Thursday, November 29, 2012

Congress Looks At Music Royalties

The Internet Radio Fairness Act is anything but fair, members of the music industry testified Wednesday.

According to Alex Yap at, Oakland's Pandora Media is lobbying for a bill to lower the royalty rates for Internet radio to the same level that satellite and cable radio services pay performers. But the largest online radio service is fighting an uphill battle that may yield unintended consequences: Instead of Internet radio paying fewer royalties, broadcast radio may end up having to start paying.
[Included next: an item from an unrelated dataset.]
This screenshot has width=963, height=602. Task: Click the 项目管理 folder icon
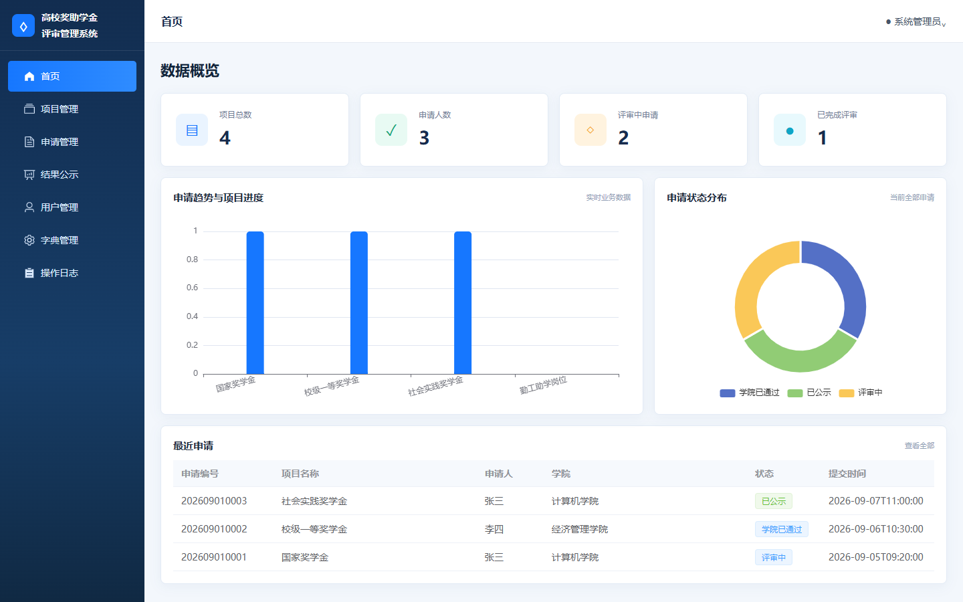(29, 109)
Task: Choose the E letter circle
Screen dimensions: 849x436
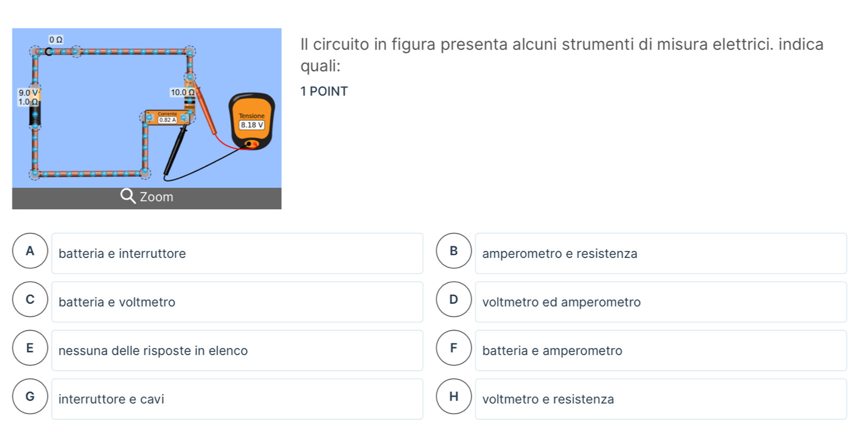Action: 30,348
On Wednesday, the House Judiciary Committee's Subcommittee on Intellectual Property, Competition and the Internet held the first in a series of hearings on music licensing.

According to written testimony submitted by Pandora CEO Joseph Kennedy, "In 2012 Pandora will account for only 7 percent of U.S. radio listening, yet we will pay SoundExchange almost a quarter of a billion dollars - more than 50 percent of our revenue. By contrast, satellite radio will pay 7.5 percent of their revenue, and cable radio will pay 15 percent of their revenue."

Pandora pays $4 per year for each user who listens to 20 hours of music a month, said Michael Huppe, the president of SoundExchange. If the Internet Radio Fairness Act is passed, that would be brought down to less than 70 cents, according to Rep. Ted Deutch, R-Fla.

"All forms of digital radio should compete against each other on a level playing field," said Rep. Jason Chaffetz, R-Utah, the bill's sponsor.

Bruce Reese, president and CEO of Hubbard Radio, said many radio stations are reluctant to stream over the Web because of the royalty costs. He said Hubbard's 20 radio stations pay the high costs because "We believe our listeners expect us to be there."